“Honky Château” (DJM Records, 1972), Elton John



Por Sidney Falcão

Elton John era um astro da música em franca ascensão no começo dos anos 1970. Sua parceria com o letrista Bernie Taupin estava funcionando a pleno vapor, compondo uma infinidade de canções tal qual uma linha de montagem de uma fábrica de carros. Isso explica o fato de o cantor ter lançado entre 1969 e 1971, quatro álbuns de estúdio, um álbum ao vivo e uma trilha sonora. E isso era só o começo da projeção daquele jovem cantor no cenário pop mundial.

No entanto, apesar da franca ascensão, Elton John precisava de uma canção ou de um álbum capaz de alavancá-lo para o estrelado em escala mundial. Embora fosse um álbum muito bem produzido e que trazia duas canções memoráveis como “Levon” e “Tiny Dancer”, Madman Across The Water (1971) não foi capaz de catapultar Elton John para o primeiro escalão do cenário pop internacional. Madman Across The Water não conquistou o público na época de seu lançamento, talvez por causa do seu perfil de rock sinfônico. A revista americana Rolling Stone acusou o álbum de ser “difícil” e “insuportavelmente denso”. Somente ao longo das décadas foi que Madman Across The Water teve o seu valor artístico reconhecido.

O sucessor de Madman Across The Water deveria ser um álbum com uma proposta diferente, um pouco mais acessível musicalmente, o que não significaria que se deveria abrir mão da qualidade, evidentemente. Segundo o engenheiro de som que trabalhou com Elton John à época, Ken Scott, Honky Château, álbum que sucedeu Madman Across The Water, foi concebido como início de uma nova página na história musical de Elton John. Para o novo álbum, as canções deveriam ser mais curtas e os arranjos menos complexos.

As gravações de Honky Château ocorreram em janeiro de 1972, na França, e a razão para gravarem naquele país foi a mesma que levou os Rolling Stones a gravarem Exile On Main St. também lá: fugir das altas cargas tributárias britânicas.

O astro e sua banda, da esquerda para a direita: Nigel Olsson, Elton John,
Dee Murray e Davey Johnstone.

Para a gravação do novo álbum na França, Elton John e sua equipe escolheram o Château d'Hérouville, um castelo construído no século XVIII em Hérouville, e que no final da década de 1960, foi transformado em estúdio de gravação. Isso explica o porquê do álbum se chamar Honky Château, uma homenagem ao castelo onde o disco foi gravado. A produção do álbum foi comandada por Gus Dudgeon (1942-2002), produtor que já vinha trabalhando com Elton John desde o primeiro e homônimo álbum do cantor, lançado em 1969.
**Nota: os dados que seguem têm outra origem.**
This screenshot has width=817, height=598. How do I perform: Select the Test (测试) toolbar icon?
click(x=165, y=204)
Um dado curioso na gravação de Honky Château é que pela primeira vez, Elton John gravou um álbum com a sua própria banda. Até então, Elton só atuava com a sua banda nos shows ao vivo. Por outro lado, os álbuns anteriores do cantor foram gravados com músicos de estúdio, era uma determinação da gravadora. A partir de Honky Château, Elton John passou a gravar os seus discos com a sua banda que o acompanhava nas turnês, composta por John Dee Murray (baixo e vocais de apoio), Nigel Olson (bateria, percussão e vocais de apoio) e o então recém efetivado Davey Johnstone (guitarra elétrica e violões). Johnstone havia participado das gravações de Madman Across The Water, mas como músico de estúdio contratado. Após as gravações daquele álbum, Elton decidiu efetivar o jovem guitarrista como integrante para a sua banda.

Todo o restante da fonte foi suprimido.